The Cost of Inaction
For Google, the stakes are high. DeepMind’s work has bolstered the company’s AI ambitions, including enhancements to Google Search and the development of its Gemini model , which CEO Sundar Pichai has called a “critical” focus for 2025.
Losing talent to competitors could slow progress at a time when Google faces criticism for lagging in the generative AI race, sparked by OpenAI’s ChatGPT debut in 2022.
The financial burden of these noncompete payouts remains unclear, but industry analysts estimate that compensating even a small cohort of senior researchers could cost millions annually.

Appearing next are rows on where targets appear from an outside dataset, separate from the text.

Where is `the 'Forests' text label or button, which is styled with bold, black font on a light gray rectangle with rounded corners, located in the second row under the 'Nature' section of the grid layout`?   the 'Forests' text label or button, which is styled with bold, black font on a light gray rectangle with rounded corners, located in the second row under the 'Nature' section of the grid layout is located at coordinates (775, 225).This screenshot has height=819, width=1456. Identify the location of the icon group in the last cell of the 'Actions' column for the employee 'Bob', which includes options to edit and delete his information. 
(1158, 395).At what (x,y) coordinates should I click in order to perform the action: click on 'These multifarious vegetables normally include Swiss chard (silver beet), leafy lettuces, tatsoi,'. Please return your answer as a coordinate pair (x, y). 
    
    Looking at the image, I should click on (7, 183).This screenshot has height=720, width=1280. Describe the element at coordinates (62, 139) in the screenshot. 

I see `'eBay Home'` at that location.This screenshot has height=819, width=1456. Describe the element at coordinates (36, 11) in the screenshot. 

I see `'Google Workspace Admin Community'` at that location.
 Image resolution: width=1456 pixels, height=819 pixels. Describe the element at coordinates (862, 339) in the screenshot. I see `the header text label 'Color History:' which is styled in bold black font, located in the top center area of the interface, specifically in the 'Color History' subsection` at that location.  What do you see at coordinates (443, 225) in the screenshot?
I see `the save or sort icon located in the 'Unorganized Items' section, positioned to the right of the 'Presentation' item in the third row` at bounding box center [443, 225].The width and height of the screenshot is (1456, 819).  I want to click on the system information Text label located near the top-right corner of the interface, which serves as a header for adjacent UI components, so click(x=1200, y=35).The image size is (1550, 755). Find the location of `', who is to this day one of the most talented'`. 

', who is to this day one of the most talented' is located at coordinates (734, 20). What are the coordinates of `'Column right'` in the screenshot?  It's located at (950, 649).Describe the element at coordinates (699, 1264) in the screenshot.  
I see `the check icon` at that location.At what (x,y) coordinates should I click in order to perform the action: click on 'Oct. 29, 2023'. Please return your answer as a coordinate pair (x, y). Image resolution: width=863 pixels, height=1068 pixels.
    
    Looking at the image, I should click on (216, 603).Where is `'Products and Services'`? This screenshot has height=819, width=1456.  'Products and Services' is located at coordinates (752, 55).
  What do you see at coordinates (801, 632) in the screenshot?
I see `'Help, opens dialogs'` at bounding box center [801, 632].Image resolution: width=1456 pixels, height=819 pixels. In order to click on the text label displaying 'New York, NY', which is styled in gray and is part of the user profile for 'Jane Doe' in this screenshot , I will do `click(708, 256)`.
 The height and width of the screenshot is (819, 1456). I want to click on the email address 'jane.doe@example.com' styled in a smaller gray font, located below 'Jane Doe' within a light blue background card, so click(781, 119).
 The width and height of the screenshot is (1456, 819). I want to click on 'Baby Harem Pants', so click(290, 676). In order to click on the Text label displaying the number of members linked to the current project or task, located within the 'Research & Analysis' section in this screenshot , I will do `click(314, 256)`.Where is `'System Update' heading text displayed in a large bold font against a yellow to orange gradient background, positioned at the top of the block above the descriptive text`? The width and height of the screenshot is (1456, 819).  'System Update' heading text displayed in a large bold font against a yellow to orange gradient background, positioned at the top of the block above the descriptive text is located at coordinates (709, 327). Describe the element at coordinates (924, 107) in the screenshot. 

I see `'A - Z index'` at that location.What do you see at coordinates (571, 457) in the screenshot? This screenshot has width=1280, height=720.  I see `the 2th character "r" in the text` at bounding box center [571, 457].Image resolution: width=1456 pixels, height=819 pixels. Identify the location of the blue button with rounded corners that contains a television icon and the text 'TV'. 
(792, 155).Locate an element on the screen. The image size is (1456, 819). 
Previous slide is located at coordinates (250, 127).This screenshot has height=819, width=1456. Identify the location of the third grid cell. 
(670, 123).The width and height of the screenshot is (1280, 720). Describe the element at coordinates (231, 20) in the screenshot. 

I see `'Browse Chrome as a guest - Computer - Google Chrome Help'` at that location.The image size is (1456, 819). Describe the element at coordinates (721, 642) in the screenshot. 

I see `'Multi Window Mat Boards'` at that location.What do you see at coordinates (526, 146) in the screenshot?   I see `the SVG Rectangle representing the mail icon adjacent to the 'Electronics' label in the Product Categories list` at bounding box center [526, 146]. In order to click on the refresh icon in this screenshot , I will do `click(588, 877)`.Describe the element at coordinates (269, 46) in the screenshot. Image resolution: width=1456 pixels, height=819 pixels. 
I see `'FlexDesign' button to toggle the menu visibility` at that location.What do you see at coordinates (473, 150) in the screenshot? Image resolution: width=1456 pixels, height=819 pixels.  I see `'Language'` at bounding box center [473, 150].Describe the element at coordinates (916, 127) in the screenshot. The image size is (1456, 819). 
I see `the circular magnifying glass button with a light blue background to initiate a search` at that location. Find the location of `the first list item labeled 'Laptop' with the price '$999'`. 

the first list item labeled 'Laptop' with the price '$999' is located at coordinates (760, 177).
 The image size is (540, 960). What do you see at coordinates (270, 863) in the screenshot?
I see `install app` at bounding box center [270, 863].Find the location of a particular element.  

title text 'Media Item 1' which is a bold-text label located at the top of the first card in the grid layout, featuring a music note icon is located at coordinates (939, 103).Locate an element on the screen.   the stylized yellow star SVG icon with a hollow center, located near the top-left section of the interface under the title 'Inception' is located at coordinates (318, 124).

For context, top AI talent in the U.K. commands salaries upwards of £200,000 ($260,000 USD) per year, according to Glassdoor data , excluding bonuses and equity.
A Broader Trend?
Google’s tactic may signal a broader shift in how tech giants wield their resources to maintain dominance.
In the U.S., where noncompetes are increasingly restricted, companies like Microsoft have used cloud credits and strategic partnerships to tether AI startups like OpenAI to their ecosystems, as noted in a Microsoft blog post .
The practice has drawn scrutiny from employees and ethicists alike. Nando de Freitas, a former DeepMind researcher, has hinted at discontent within the ranks, referencing staff reaching out “in despair” over restrictive contracts in a public X post. “It’s a gilded cage,” one anonymous ex-employee told Business Insider, describing the arrangement as lucrative but stifling.
What’s Next?
As AI continues to reshape industries, the battle for talent shows no signs of cooling. Google’s DeepMind may view its noncompete strategy as a necessary defense, but it risks sparking a backlash from workers and regulators.
In the U.K., where employment laws are under review, pressure is mounting to curb such practices, with labor unions like Unite calling them “exploitative.”
For now, the spotlight remains on Google as it navigates this high-stakes game. Whether paying staff to sit idle proves a masterstroke or a misstep, one thing is clear: in the race to lead AI innovation, no one is playing nice.